Wednesday, May 6th, 2009

From the point of view of oligarchs and crony capitalists, the crisis is not that a lot loans were made to no hablo English wetbacks. The crisis is that people are rejecting securitization of debt.

The Obama regime’s capitalism smashing measures are intended not to destroy capitalism, nor to install socialism, but to restore securitization of debt. This is socialism for the financiers, not for the proles:  Crony socialism, crony capitalism, a fascist economic order.

Regular old fashioned loans are going through just fine. There is no credit crisis, the financial system is not freezing up. Securitization is freezing up, and it @#$% well should freeze up.

When debts are securitized, many different debts of many different borrowers are piled together into a great big pool of debt, and then shares in the pool are sold to lots of creditors – which means that there is no one person responsible for verifying that any one particular loan is sound, that the assets securing the loan are worth what they are supposed to be worth, that the person responsible for making payments on the loan can read and write, that he speaks the language that the papers that he signed were written in, that he was sufficiently sober when he signed them to remember signing them, or even that the paperwork exists and is in good order.

For securitization to work, the particular organization that arranged the loan, and the particular people in the particular organization, would have to remain responsible for that loan.  The debtor would have to be making payments through the people that arranged the loan for the life of the loan.

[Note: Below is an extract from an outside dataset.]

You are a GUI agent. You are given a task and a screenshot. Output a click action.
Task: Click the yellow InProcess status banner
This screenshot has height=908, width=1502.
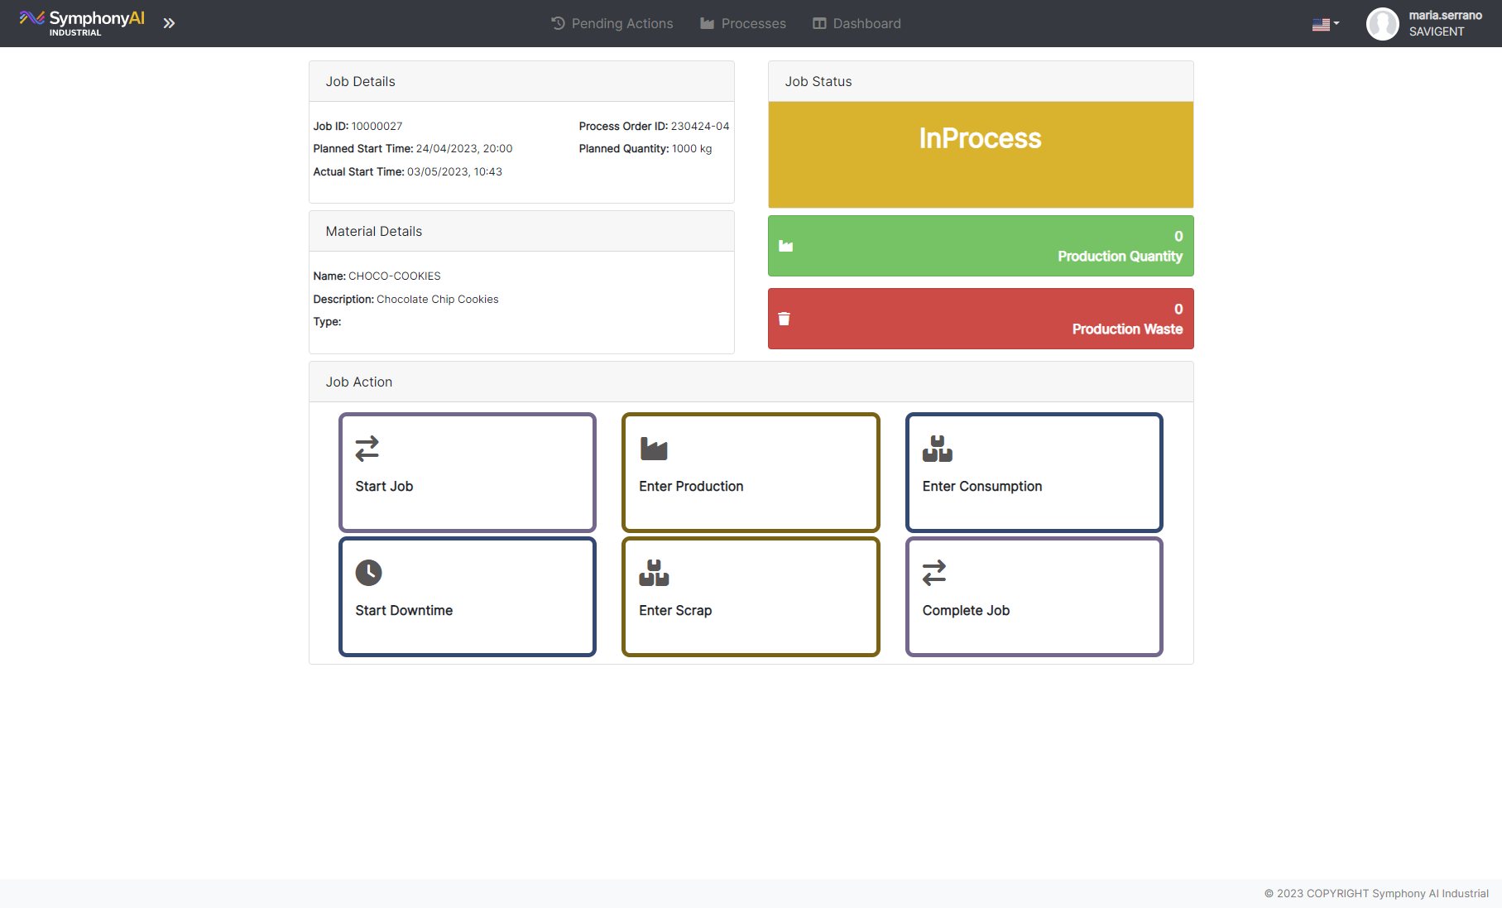[980, 154]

Securitization leads carelessness with large sums of other people’s money. Such carelessness leads to crime. Crime destroys the trust that is necessary for the economic system to work. Securitization must stop. If securitization continues, capitalism will end. By and large, those who favor continued securitization are wealthy criminals, who personally benefited from stolen money, as over the years carelessness slowly became indistinguishable from deliberate fraud.   The problem before Obama was not lack of regulation, but that the foxes were regulating the chickens, and now under Obama the foxes are still regulating the chickens.  Each Obama intervention has the effect of keeping the criminals in power over other people’s money, resisting the natural propensity of capitalism to purify itself through creative destruction.

Securitization was born in fraud:  The original motivation for securitization was the 1995 Community Reinvestment Act. If the government is pressuring you to make loans on the basis of race, rather than willingness and ability to pay one’s just debts, you want to get rid of the politically correct mortgages to some other sucker as fast as possible.

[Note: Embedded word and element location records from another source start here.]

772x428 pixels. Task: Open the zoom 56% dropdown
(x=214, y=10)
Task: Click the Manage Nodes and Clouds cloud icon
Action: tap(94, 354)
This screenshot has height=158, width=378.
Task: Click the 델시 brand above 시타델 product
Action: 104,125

Securitization of debt is only legitimate when the people that arranged the loan remain linked to the loan.  Otherwise, securitization is a scam, as the origins of mortgage securitization demonstrate.

Galt strike or inadequate aggregate demand?

Friday, May 1st, 2009

The Randian concept of a Galt Strike is that if the elite slack off, the masses will be impoverished – that countries are rich or poor according to whether the elite is productive, while the masses and resources do not matter much, except in extreme cases such as oil rich sheikdoms.

There has been a large fall in GDP over the past six months:

The Keynesian explanation of this fall is inadequate aggregate demand – the economy could easily produce more, but no one is spending due to depression of animal spirits, in which case a big spending government will make everything rosy.

The Austrian and Chicago explanation is complicated, and perhaps confused.

The Randian explanation is that it is a Galt Strike – the elite are slacking off, and focusing on hiding their wealth and economic activities from the government, rather than creating value, in which case big government spending will merely result in inflation or massive borrowing from abroad.

Core CPI will in time tell us which account is correct. We will know by about November 2010.

  • If  late in 2010 core CPI is substantially higher, nominal GDP substantially higher, but real GDP still woeful, then Randians will have been proven correct.
  • If  late in 2010 core CPI is lower or unchanged, then both sides can argue they were right, and the Austrians will probably have some explanation that I will be disinclined to follow.
  • If  late in 2010 core CPI only rises moderately, but real GDP rises substantially, then Keynesians will have been proven correct.

I am betting on disturbing levels of core inflation with a distinctly unimpressive recovery in real GDP.

The crisis explained

Saturday, March 28th, 2009

I have been seeing a lot of references to “a speculative bubble”

Nope. They were not speculating.

The crisis consisted of people, mostly members of protected minorities with nothing to lose, buying houses they could not afford with borrowed money in the expectation that they would go up, and if they went down, it was the bank’s problem.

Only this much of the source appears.